- Assigned task -
If an entry holds a picture, leave that picture out. Give everything else again exactly.
(Beginning of Data for this task)
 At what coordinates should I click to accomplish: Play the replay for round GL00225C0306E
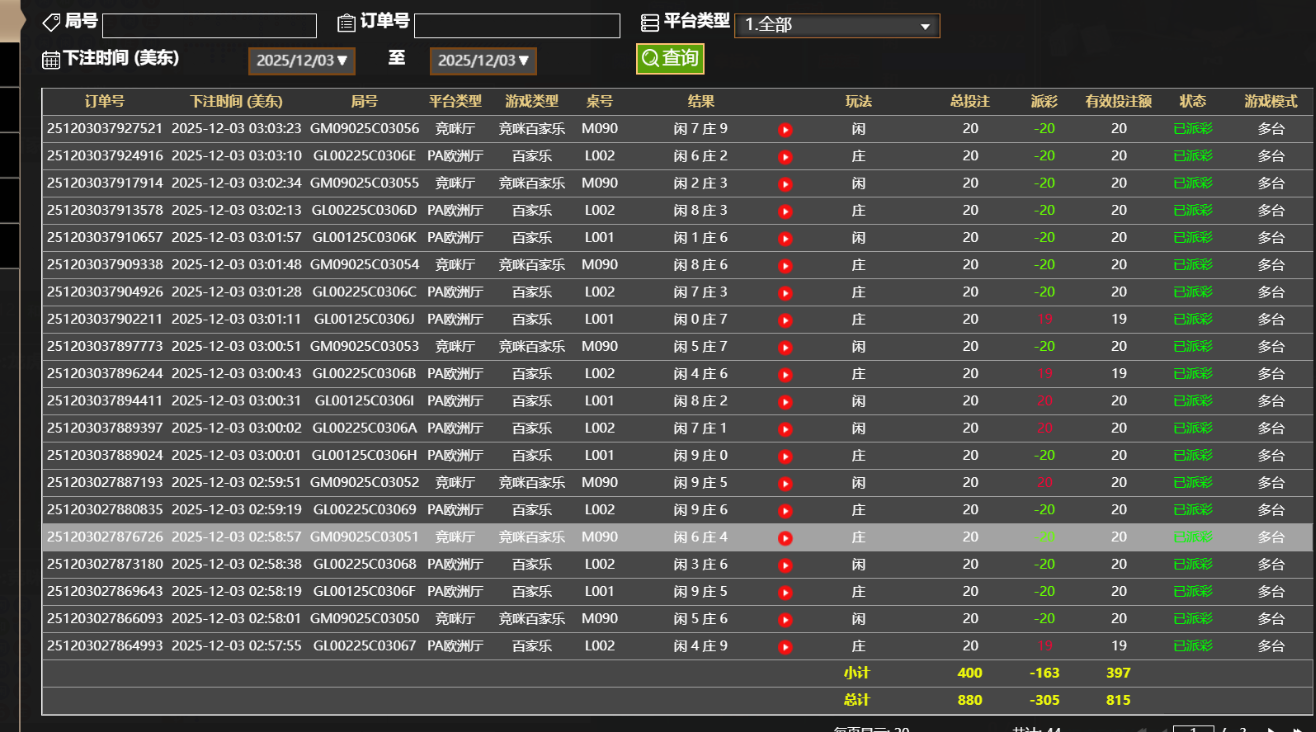pyautogui.click(x=785, y=157)
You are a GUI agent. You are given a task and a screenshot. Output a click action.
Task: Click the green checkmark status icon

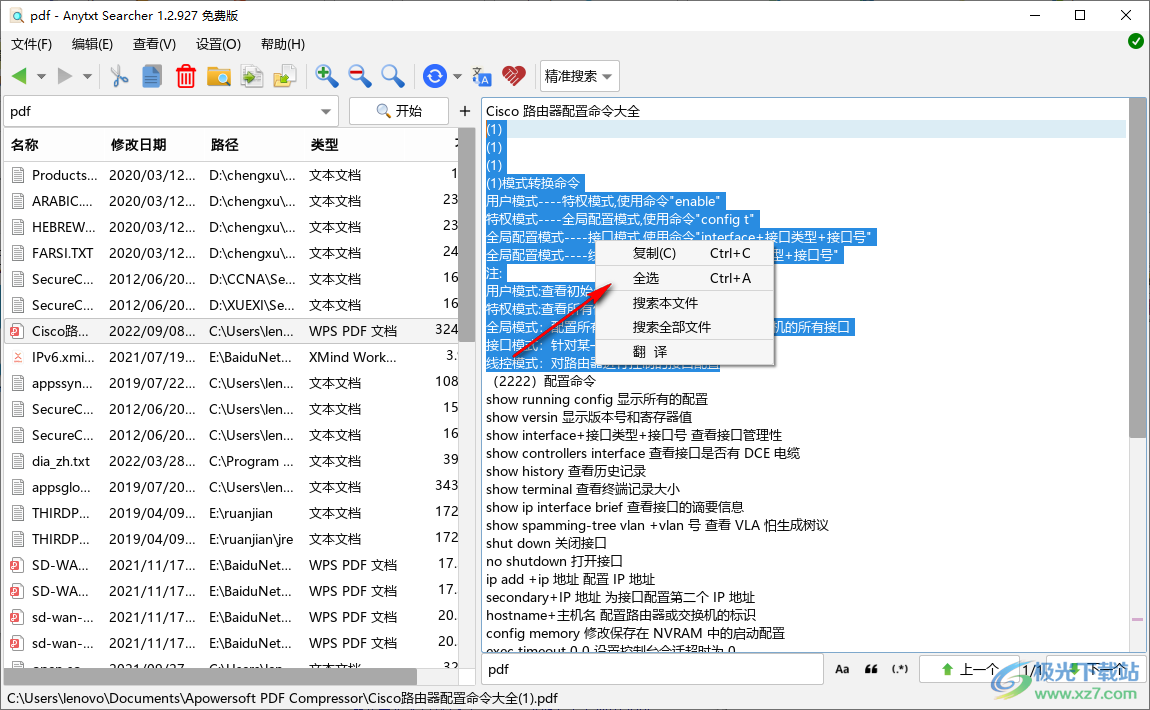[1135, 41]
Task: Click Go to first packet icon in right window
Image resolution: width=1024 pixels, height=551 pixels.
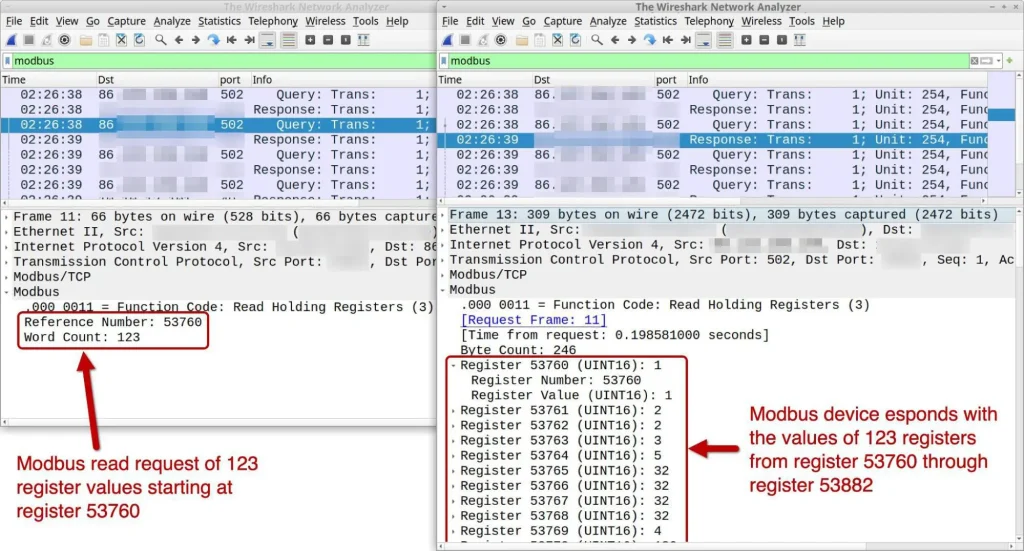Action: coord(666,40)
(End of Data for this task)
- Your solution -
 At what coordinates should I click to accomplish: Play the replay for round GL00225C0306E
pyautogui.click(x=785, y=157)
You are a GUI agent. You are given a task and a screenshot. Output a click action.
Task: Click the green checkmark status icon

[1135, 41]
Task: Click Go to first packet icon in right window
Image resolution: width=1024 pixels, height=551 pixels.
Action: coord(666,40)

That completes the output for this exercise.